- The Washington Times - Thursday, November 2, 2006

1:19 p.m.

CARACAS, Venezuela — Flush with oil profits, President Hugo Chavez handed public workers $3 billion in Christmas bonuses 1 1/2 months early, angering opposition leaders, who called it part of a cynical pattern of public handouts ahead of a December presidential election.

Opponents said the government spending spree includes free commuter train rides, a free rock concert and a powerful propaganda machine that has painted pro-Chavez slogans on buses and handed out T-shirts bearing the image of the former paratroop commander, known as “El Comandante.”

Mr. Chavez did not attend yesterday’s ceremony at which the bonuses were announced. However, during the inauguration of a medical clinic broadcast on state television, he wished Venezuelans happy holidays, saying everyone would soon be singing local carols called gaitas and eating hallacas, corn-flour tamales wrapped in plantain leaves and shared among family and friends throughout December.
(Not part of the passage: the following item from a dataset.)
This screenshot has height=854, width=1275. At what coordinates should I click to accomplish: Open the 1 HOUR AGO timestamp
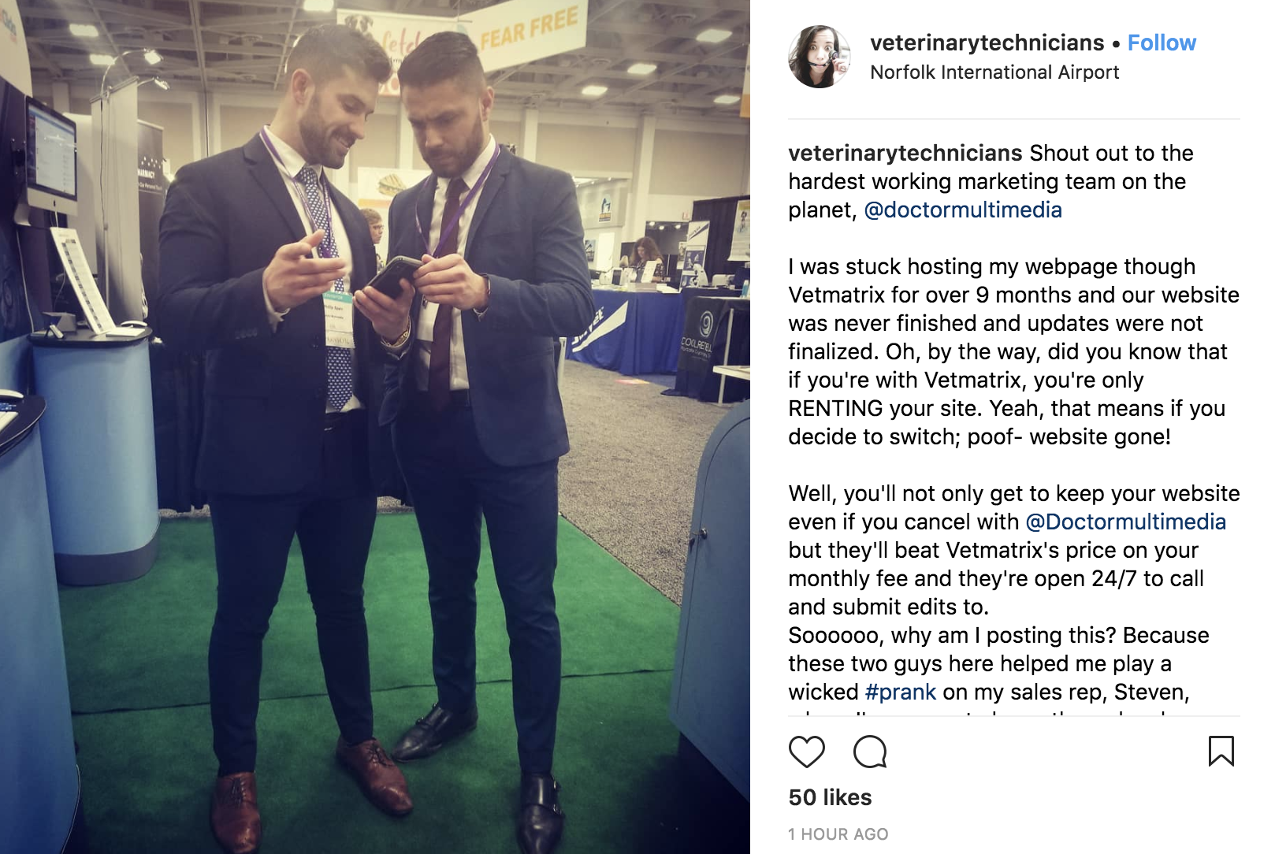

“The beginning of the holiday season: November and December. Today the gaitas begin to ring out and we can eat one or two hallacas,” Mr. Chavez said.

Mr. Chavez has predicted a landslide victory in the Dec. 3 elections, vowing to win the support of more than 10 million of Venezuela’s 16 million registered voters.

A close ally of Cuban leader Fidel Castros, Mr. Chavez has vowed to continue governing the world’s fifth-largest oil exporter until 2021 or longer. He has asked the National Assembly, packed with his political allies, to consider changing Venezuela’s constitution next year to allow indefinite re-election instead of the currently allowed two consecutive presidential terms.

Supporters of Manuel Rosales, Mr. Chavez’s main challenger, accused the president of trying to boost his re-election bid with the bonus, equivalent to three months salary for each of Venezuela’s roughly 1 million government employees. The bonuses usually are paid in mid-December.

“He’s trying to move Christmas forward, speeding up the economic growth that occurs at that time of year, so the people forget a little bit about what we have been proposing,” said Jose Vicente Carrasquero, Mr. Rosales’ campaign organizer.

“We are seeing a very pronounced tendency by the president to use of all the state’s resources at his disposal,” he said. “It’s just unfair.”

Vice President Jose Vicente Rangel rejected the opposition’s charges, saying Mr. Chavez chose not to preside over yesterday’s bonus ceremony because doing so could influence the campaign.

“This bonus is not a manner of buying a vote as it’s been said within the evil-intentioned circles of the political adversaries,” Mr. Rangel said. “It’s an act of love.”